## begin Material supplied

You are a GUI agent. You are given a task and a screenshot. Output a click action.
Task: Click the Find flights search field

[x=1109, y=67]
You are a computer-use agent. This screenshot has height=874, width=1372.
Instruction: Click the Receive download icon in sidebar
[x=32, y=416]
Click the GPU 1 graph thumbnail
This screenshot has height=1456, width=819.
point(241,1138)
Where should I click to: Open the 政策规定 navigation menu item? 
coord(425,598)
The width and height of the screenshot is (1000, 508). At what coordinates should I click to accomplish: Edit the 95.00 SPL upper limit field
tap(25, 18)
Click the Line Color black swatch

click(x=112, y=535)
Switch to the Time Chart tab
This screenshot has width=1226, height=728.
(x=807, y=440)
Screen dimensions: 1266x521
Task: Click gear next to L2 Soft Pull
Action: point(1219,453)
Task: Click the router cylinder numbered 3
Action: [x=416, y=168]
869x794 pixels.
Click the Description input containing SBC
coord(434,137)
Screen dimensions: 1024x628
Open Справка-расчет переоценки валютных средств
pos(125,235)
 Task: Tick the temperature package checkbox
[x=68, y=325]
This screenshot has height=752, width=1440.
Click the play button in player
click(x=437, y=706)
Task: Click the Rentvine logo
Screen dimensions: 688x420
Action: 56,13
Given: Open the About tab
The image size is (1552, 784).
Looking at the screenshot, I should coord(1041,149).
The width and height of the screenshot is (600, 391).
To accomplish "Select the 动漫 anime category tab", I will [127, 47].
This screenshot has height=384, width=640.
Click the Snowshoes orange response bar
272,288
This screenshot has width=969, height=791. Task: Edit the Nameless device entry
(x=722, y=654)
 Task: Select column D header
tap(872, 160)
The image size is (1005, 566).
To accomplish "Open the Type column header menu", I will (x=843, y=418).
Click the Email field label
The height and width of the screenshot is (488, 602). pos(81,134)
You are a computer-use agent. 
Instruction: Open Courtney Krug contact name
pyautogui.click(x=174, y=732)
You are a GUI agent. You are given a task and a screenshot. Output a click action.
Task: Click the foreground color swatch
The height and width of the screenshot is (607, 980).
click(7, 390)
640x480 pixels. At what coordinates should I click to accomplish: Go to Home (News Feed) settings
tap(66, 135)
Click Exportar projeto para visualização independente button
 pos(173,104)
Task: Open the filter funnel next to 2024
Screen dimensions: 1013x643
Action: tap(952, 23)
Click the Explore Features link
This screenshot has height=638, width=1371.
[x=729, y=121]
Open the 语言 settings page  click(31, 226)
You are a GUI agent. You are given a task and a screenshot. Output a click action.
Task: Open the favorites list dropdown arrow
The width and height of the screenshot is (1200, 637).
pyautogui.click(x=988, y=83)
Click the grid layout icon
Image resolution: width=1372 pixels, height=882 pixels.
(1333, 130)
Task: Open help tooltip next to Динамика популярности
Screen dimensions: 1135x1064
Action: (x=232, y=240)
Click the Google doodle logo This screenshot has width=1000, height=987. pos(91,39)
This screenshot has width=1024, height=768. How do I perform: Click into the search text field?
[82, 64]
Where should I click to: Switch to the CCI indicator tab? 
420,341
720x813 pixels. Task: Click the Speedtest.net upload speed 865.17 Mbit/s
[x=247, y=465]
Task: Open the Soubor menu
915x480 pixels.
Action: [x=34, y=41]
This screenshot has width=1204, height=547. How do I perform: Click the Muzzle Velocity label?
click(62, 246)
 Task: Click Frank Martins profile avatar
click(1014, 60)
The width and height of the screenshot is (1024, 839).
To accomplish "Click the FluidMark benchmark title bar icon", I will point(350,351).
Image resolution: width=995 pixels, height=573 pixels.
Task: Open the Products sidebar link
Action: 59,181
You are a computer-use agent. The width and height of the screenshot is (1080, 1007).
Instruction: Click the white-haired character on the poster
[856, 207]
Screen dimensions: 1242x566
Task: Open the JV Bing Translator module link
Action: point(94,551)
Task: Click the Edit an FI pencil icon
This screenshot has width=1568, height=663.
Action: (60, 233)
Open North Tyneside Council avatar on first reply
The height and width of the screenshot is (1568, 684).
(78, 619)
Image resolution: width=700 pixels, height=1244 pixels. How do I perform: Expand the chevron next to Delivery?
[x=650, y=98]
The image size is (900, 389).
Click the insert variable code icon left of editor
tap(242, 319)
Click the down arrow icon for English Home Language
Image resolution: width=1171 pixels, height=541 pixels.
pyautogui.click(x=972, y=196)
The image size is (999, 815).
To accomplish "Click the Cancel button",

## end Material supplied

- _Written task_: Rewrite the listing above, replacing "The image size is" with "The screenshot size is" and changing nothing else.

- _Solution to this task_:
You are a GUI agent. You are given a task and a screenshot. Output a click action.
Task: Click the Find flights search field

[x=1109, y=67]
You are a computer-use agent. This screenshot has height=874, width=1372.
Instruction: Click the Receive download icon in sidebar
[x=32, y=416]
Click the GPU 1 graph thumbnail
This screenshot has height=1456, width=819.
point(241,1138)
Where should I click to: Open the 政策规定 navigation menu item? 
coord(425,598)
The width and height of the screenshot is (1000, 508). At what coordinates should I click to accomplish: Edit the 95.00 SPL upper limit field
tap(25, 18)
Click the Line Color black swatch

click(x=112, y=535)
Switch to the Time Chart tab
This screenshot has width=1226, height=728.
(x=807, y=440)
Screen dimensions: 1266x521
Task: Click gear next to L2 Soft Pull
Action: point(1219,453)
Task: Click the router cylinder numbered 3
Action: [x=416, y=168]
869x794 pixels.
Click the Description input containing SBC
coord(434,137)
Screen dimensions: 1024x628
Open Справка-расчет переоценки валютных средств
pos(125,235)
 Task: Tick the temperature package checkbox
[x=68, y=325]
This screenshot has height=752, width=1440.
Click the play button in player
click(x=437, y=706)
Task: Click the Rentvine logo
Screen dimensions: 688x420
Action: 56,13
Given: Open the About tab
The screenshot size is (1552, 784).
Looking at the screenshot, I should coord(1041,149).
The width and height of the screenshot is (600, 391).
To accomplish "Select the 动漫 anime category tab", I will [127, 47].
This screenshot has height=384, width=640.
Click the Snowshoes orange response bar
272,288
This screenshot has width=969, height=791. Task: Edit the Nameless device entry
(x=722, y=654)
 Task: Select column D header
tap(872, 160)
The screenshot size is (1005, 566).
To accomplish "Open the Type column header menu", I will (x=843, y=418).
Click the Email field label
The height and width of the screenshot is (488, 602). pos(81,134)
You are a computer-use agent. 
Instruction: Open Courtney Krug contact name
pyautogui.click(x=174, y=732)
You are a GUI agent. You are given a task and a screenshot. Output a click action.
Task: Click the foreground color swatch
The height and width of the screenshot is (607, 980).
click(7, 390)
640x480 pixels. At what coordinates should I click to accomplish: Go to Home (News Feed) settings
tap(66, 135)
Click Exportar projeto para visualização independente button
 pos(173,104)
Task: Open the filter funnel next to 2024
Screen dimensions: 1013x643
Action: tap(952, 23)
Click the Explore Features link
This screenshot has height=638, width=1371.
[x=729, y=121]
Open the 语言 settings page  click(31, 226)
You are a GUI agent. You are given a task and a screenshot. Output a click action.
Task: Open the favorites list dropdown arrow
The width and height of the screenshot is (1200, 637).
pyautogui.click(x=988, y=83)
Click the grid layout icon
Image resolution: width=1372 pixels, height=882 pixels.
(1333, 130)
Task: Open help tooltip next to Динамика популярности
Screen dimensions: 1135x1064
Action: (x=232, y=240)
Click the Google doodle logo This screenshot has width=1000, height=987. pos(91,39)
This screenshot has width=1024, height=768. How do I perform: Click into the search text field?
[82, 64]
Where should I click to: Switch to the CCI indicator tab? 
420,341
720x813 pixels. Task: Click the Speedtest.net upload speed 865.17 Mbit/s
[x=247, y=465]
Task: Open the Soubor menu
915x480 pixels.
Action: [x=34, y=41]
This screenshot has width=1204, height=547. How do I perform: Click the Muzzle Velocity label?
click(62, 246)
 Task: Click Frank Martins profile avatar
click(1014, 60)
The width and height of the screenshot is (1024, 839).
To accomplish "Click the FluidMark benchmark title bar icon", I will point(350,351).
Image resolution: width=995 pixels, height=573 pixels.
Task: Open the Products sidebar link
Action: 59,181
You are a computer-use agent. The width and height of the screenshot is (1080, 1007).
Instruction: Click the white-haired character on the poster
[856, 207]
Screen dimensions: 1242x566
Task: Open the JV Bing Translator module link
Action: point(94,551)
Task: Click the Edit an FI pencil icon
This screenshot has width=1568, height=663.
Action: (60, 233)
Open North Tyneside Council avatar on first reply
The height and width of the screenshot is (1568, 684).
(78, 619)
Image resolution: width=700 pixels, height=1244 pixels. How do I perform: Expand the chevron next to Delivery?
[x=650, y=98]
The screenshot size is (900, 389).
Click the insert variable code icon left of editor
tap(242, 319)
Click the down arrow icon for English Home Language
Image resolution: width=1171 pixels, height=541 pixels.
pyautogui.click(x=972, y=196)
The screenshot size is (999, 815).
To accomplish "Click the Cancel button",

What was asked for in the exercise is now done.